Dataset entries:
━━━━━━━━━━

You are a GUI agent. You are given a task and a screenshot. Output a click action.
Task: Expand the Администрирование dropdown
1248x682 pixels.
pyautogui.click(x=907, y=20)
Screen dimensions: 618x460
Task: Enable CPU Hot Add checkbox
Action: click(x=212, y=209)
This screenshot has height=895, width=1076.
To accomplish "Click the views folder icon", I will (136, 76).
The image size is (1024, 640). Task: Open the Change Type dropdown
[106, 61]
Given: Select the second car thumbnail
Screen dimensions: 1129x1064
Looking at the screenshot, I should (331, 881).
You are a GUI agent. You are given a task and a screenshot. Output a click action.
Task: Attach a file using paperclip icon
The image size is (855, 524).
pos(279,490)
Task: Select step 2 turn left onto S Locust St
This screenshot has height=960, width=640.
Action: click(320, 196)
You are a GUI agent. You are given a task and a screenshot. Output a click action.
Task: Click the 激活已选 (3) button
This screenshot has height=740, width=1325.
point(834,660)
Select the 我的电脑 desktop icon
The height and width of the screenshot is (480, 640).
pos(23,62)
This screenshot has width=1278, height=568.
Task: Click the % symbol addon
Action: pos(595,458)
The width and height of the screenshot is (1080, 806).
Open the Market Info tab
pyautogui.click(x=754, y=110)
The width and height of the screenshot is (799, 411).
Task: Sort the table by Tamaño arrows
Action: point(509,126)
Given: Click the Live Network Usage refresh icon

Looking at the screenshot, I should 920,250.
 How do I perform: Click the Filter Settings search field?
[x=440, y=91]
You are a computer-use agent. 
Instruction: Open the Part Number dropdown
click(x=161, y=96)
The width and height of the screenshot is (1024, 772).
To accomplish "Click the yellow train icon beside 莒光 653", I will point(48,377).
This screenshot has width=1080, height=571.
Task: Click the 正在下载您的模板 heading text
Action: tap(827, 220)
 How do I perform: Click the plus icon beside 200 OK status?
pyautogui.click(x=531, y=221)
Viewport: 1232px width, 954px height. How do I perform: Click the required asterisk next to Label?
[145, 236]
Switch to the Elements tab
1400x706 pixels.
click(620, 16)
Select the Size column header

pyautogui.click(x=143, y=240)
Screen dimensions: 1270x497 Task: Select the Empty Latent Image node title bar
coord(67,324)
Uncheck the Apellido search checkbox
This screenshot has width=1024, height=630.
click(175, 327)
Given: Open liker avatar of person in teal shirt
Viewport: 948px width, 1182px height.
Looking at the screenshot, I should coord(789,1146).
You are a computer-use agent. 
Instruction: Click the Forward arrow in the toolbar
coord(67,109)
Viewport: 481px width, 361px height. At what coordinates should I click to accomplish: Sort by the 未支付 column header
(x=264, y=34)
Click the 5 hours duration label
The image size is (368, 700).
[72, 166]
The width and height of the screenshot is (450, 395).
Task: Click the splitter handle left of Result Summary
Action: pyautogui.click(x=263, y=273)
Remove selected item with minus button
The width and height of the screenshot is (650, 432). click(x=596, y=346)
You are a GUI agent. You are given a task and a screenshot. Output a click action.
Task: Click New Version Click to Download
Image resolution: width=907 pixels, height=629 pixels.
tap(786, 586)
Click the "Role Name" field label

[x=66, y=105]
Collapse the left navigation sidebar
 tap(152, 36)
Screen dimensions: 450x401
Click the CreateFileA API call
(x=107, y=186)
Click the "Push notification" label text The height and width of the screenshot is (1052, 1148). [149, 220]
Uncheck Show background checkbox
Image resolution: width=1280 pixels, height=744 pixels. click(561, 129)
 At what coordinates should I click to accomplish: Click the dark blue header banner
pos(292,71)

━━━━━━━━━━

An exact copy of all the records above is needed.

# Answer section:
You are a GUI agent. You are given a task and a screenshot. Output a click action.
Task: Expand the Администрирование dropdown
1248x682 pixels.
pyautogui.click(x=907, y=20)
Screen dimensions: 618x460
Task: Enable CPU Hot Add checkbox
Action: click(x=212, y=209)
This screenshot has height=895, width=1076.
To accomplish "Click the views folder icon", I will (136, 76).
The image size is (1024, 640). Task: Open the Change Type dropdown
[106, 61]
Given: Select the second car thumbnail
Screen dimensions: 1129x1064
Looking at the screenshot, I should (331, 881).
You are a GUI agent. You are given a task and a screenshot. Output a click action.
Task: Attach a file using paperclip icon
The image size is (855, 524).
pos(279,490)
Task: Select step 2 turn left onto S Locust St
This screenshot has height=960, width=640.
Action: click(320, 196)
You are a GUI agent. You are given a task and a screenshot. Output a click action.
Task: Click the 激活已选 (3) button
This screenshot has height=740, width=1325.
point(834,660)
Select the 我的电脑 desktop icon
The height and width of the screenshot is (480, 640).
pos(23,62)
This screenshot has width=1278, height=568.
Task: Click the % symbol addon
Action: pos(595,458)
The width and height of the screenshot is (1080, 806).
Open the Market Info tab
pyautogui.click(x=754, y=110)
The width and height of the screenshot is (799, 411).
Task: Sort the table by Tamaño arrows
Action: point(509,126)
Given: Click the Live Network Usage refresh icon

Looking at the screenshot, I should 920,250.
 How do I perform: Click the Filter Settings search field?
[x=440, y=91]
You are a computer-use agent. 
Instruction: Open the Part Number dropdown
click(x=161, y=96)
The width and height of the screenshot is (1024, 772).
To accomplish "Click the yellow train icon beside 莒光 653", I will point(48,377).
This screenshot has width=1080, height=571.
Task: Click the 正在下载您的模板 heading text
Action: tap(827, 220)
 How do I perform: Click the plus icon beside 200 OK status?
pyautogui.click(x=531, y=221)
Viewport: 1232px width, 954px height. How do I perform: Click the required asterisk next to Label?
[145, 236]
Switch to the Elements tab
1400x706 pixels.
click(620, 16)
Select the Size column header

pyautogui.click(x=143, y=240)
Screen dimensions: 1270x497 Task: Select the Empty Latent Image node title bar
coord(67,324)
Uncheck the Apellido search checkbox
This screenshot has width=1024, height=630.
click(175, 327)
Given: Open liker avatar of person in teal shirt
Viewport: 948px width, 1182px height.
Looking at the screenshot, I should coord(789,1146).
You are a computer-use agent. 
Instruction: Click the Forward arrow in the toolbar
coord(67,109)
Viewport: 481px width, 361px height. At what coordinates should I click to accomplish: Sort by the 未支付 column header
(x=264, y=34)
Click the 5 hours duration label
The image size is (368, 700).
[72, 166]
The width and height of the screenshot is (450, 395).
Task: Click the splitter handle left of Result Summary
Action: pyautogui.click(x=263, y=273)
Remove selected item with minus button
The width and height of the screenshot is (650, 432). click(x=596, y=346)
You are a GUI agent. You are given a task and a screenshot. Output a click action.
Task: Click New Version Click to Download
Image resolution: width=907 pixels, height=629 pixels.
tap(786, 586)
Click the "Role Name" field label

[x=66, y=105]
Collapse the left navigation sidebar
 tap(152, 36)
Screen dimensions: 450x401
Click the CreateFileA API call
(x=107, y=186)
Click the "Push notification" label text The height and width of the screenshot is (1052, 1148). [149, 220]
Uncheck Show background checkbox
Image resolution: width=1280 pixels, height=744 pixels. click(561, 129)
 At what coordinates should I click to accomplish: Click the dark blue header banner
pos(292,71)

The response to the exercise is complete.